SHORT PROBLEM =>
Copy out the listing below word for word, from its first line through the line containing "coord(41,38)", with both of those lines included.

Entries on finding words and elements
######

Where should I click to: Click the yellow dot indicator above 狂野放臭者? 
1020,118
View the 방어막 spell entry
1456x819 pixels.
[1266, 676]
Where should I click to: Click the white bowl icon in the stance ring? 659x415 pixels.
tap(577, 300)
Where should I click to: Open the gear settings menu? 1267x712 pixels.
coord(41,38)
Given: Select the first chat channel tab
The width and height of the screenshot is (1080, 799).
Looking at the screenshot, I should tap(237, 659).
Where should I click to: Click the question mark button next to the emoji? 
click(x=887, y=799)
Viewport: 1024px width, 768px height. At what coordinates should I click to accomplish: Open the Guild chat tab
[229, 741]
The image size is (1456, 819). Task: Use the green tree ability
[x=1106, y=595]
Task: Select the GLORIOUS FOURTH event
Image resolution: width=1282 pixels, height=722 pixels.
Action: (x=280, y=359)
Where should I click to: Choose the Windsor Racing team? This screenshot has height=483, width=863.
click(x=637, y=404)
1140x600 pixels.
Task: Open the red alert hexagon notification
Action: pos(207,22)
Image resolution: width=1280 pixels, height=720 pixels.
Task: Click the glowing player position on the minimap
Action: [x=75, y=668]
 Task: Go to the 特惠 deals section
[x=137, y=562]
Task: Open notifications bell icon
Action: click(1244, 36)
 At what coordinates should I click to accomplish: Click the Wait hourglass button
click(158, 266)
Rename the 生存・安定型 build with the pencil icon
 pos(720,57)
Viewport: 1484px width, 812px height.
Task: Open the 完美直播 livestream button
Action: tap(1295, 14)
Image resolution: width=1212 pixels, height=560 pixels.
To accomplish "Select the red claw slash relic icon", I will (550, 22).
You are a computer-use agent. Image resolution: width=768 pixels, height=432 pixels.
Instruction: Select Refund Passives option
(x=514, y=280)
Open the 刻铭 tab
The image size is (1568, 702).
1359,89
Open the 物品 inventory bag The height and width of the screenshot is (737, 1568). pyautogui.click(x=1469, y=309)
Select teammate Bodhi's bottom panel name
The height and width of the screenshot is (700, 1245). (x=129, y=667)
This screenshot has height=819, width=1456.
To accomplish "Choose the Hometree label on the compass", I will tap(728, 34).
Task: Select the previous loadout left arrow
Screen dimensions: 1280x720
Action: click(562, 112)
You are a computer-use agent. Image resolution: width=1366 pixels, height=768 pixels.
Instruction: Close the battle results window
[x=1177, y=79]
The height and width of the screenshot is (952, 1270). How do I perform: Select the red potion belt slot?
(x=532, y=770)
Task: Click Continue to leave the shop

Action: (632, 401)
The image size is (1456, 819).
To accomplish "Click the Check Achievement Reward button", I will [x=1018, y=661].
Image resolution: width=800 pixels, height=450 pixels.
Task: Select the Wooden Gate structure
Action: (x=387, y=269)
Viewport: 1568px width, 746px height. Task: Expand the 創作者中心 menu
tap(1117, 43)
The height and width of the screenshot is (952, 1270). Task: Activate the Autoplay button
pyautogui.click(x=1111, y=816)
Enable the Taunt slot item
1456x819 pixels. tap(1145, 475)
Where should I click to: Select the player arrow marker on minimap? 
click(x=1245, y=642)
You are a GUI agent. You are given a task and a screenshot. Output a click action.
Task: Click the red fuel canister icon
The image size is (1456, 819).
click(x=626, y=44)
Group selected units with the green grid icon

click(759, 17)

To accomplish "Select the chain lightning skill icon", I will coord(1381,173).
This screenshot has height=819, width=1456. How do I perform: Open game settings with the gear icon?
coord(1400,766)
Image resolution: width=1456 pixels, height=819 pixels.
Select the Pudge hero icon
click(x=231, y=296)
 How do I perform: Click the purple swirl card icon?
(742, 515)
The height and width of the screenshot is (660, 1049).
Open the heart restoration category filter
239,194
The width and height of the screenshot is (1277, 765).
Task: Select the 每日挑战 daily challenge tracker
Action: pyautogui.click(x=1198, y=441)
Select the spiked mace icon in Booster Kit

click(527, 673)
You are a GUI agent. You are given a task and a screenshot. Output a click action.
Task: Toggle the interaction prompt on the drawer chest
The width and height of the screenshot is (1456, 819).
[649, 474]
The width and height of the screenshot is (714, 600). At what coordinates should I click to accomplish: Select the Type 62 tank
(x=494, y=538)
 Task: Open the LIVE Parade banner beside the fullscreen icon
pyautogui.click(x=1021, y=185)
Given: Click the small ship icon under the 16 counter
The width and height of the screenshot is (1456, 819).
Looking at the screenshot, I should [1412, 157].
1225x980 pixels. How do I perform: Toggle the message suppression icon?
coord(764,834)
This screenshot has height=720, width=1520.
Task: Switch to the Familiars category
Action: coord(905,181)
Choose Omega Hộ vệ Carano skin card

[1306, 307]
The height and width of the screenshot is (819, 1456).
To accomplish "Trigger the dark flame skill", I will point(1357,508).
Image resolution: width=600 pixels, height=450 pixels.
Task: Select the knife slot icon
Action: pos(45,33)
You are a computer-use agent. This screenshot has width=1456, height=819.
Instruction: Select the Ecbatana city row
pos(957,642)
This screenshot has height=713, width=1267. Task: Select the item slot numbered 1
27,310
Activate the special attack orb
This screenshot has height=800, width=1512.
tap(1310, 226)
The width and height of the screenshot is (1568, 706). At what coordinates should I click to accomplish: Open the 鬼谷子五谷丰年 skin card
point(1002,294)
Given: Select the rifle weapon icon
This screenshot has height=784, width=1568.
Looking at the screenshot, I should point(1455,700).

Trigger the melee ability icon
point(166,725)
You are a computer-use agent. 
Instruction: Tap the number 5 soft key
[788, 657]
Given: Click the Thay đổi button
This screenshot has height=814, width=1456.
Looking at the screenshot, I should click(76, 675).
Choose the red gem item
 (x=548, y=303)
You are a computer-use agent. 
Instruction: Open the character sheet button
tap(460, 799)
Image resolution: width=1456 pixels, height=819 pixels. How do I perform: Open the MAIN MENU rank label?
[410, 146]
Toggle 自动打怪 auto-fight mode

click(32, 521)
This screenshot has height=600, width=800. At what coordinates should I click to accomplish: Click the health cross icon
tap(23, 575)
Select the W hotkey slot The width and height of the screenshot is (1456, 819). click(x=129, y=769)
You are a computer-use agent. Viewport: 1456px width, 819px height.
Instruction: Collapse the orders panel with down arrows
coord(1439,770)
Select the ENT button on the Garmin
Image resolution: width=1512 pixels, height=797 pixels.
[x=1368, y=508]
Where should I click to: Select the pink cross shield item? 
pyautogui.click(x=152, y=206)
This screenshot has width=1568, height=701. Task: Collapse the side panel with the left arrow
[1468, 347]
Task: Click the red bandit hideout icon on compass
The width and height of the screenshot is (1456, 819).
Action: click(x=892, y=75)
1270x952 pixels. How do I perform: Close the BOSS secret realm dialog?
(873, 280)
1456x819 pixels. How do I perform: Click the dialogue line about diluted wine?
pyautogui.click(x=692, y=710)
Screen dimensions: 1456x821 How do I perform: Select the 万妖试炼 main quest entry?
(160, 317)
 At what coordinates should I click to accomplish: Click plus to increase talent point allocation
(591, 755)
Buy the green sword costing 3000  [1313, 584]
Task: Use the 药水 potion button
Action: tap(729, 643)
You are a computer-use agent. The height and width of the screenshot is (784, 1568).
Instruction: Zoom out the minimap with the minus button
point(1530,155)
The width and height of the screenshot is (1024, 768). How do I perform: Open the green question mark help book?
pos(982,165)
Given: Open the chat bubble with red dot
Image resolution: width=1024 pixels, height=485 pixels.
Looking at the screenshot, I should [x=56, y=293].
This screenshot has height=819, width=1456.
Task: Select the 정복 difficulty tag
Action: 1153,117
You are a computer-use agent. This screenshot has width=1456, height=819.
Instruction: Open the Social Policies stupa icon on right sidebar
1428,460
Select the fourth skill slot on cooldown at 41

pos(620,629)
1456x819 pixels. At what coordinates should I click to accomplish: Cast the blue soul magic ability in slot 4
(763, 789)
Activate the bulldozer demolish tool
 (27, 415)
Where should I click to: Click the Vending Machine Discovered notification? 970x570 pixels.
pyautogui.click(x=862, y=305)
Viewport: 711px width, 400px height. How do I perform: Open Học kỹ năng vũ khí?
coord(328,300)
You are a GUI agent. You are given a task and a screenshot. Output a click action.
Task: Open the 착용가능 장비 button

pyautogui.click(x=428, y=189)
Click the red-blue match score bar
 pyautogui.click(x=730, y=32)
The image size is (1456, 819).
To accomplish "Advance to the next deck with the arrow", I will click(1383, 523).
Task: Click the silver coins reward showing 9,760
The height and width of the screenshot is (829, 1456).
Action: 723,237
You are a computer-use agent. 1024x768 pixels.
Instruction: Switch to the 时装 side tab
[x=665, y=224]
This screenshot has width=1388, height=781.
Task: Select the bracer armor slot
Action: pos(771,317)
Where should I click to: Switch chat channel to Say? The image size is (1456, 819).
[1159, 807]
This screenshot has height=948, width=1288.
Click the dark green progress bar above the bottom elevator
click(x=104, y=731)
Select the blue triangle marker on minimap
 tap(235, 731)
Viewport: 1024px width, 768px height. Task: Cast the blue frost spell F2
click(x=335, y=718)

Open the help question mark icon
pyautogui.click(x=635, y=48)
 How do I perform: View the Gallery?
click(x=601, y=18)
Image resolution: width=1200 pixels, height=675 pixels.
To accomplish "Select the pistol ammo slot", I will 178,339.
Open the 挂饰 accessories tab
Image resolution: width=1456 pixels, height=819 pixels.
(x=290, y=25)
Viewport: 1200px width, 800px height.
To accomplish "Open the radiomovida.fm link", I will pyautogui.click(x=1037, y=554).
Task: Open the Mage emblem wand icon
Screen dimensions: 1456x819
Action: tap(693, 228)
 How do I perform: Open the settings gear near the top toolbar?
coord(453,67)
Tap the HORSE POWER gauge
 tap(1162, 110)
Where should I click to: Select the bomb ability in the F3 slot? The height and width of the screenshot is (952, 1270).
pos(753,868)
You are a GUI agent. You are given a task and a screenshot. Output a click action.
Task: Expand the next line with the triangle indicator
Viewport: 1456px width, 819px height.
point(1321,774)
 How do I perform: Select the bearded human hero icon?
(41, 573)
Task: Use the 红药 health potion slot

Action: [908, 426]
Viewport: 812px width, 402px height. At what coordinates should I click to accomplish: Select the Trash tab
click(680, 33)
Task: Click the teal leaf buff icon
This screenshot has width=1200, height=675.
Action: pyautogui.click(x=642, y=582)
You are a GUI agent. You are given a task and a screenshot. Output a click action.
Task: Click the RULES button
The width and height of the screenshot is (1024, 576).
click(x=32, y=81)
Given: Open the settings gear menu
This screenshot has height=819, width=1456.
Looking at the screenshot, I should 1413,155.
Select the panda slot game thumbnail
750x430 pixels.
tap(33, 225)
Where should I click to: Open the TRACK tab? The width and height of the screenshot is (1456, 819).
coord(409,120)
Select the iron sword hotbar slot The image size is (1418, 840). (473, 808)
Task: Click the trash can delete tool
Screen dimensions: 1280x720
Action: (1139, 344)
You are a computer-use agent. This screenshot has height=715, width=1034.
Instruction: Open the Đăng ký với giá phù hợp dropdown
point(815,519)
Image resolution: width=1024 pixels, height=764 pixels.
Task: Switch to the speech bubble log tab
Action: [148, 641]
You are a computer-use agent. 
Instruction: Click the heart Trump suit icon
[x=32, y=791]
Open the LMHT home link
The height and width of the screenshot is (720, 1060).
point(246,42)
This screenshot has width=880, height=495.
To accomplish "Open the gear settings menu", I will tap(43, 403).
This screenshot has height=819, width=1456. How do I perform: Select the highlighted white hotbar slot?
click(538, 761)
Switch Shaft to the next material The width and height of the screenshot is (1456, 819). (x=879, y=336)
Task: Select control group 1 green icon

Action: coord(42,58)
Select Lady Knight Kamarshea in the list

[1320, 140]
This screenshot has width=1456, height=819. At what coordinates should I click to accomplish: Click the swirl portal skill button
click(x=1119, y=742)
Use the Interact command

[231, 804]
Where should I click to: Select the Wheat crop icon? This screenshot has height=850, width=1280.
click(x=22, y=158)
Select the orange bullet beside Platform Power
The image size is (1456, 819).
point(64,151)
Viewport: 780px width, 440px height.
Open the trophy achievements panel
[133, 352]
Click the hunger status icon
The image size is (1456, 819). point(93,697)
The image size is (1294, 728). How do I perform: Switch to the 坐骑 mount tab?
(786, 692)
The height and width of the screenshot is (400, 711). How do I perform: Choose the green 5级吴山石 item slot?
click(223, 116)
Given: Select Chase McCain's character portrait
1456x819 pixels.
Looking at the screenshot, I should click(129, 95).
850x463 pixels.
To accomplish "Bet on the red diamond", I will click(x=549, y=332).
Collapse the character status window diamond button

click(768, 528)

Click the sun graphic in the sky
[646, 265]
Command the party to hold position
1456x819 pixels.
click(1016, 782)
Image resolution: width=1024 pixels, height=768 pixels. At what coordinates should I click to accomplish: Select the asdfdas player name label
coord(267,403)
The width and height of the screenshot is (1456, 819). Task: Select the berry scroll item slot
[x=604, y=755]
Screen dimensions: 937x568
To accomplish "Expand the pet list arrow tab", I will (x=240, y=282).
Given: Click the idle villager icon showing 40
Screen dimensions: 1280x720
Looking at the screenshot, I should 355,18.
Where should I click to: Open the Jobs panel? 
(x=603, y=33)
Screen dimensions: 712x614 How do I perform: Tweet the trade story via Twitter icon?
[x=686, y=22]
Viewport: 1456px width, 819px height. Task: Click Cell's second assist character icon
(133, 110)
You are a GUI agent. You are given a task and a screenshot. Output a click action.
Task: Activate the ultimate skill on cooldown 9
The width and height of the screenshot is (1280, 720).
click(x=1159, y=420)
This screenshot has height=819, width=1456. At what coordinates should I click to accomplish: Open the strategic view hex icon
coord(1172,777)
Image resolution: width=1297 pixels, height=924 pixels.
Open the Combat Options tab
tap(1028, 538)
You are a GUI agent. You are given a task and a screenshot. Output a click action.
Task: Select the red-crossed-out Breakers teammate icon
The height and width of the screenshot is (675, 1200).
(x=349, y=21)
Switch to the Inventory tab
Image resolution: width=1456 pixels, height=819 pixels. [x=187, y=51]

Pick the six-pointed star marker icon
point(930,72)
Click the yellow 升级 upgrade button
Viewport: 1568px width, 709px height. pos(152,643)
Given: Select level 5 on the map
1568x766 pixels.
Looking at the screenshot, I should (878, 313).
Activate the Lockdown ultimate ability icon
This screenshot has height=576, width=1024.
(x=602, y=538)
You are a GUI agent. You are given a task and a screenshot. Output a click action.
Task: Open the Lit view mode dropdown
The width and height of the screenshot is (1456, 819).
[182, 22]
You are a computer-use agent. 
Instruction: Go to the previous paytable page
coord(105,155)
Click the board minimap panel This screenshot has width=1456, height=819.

######

SOLUTION TO THE EXERCISE =>
Where should I click to: Click the yellow dot indicator above 狂野放臭者? 
1020,118
View the 방어막 spell entry
1456x819 pixels.
[1266, 676]
Where should I click to: Click the white bowl icon in the stance ring? 659x415 pixels.
tap(577, 300)
Where should I click to: Open the gear settings menu? 1267x712 pixels.
coord(41,38)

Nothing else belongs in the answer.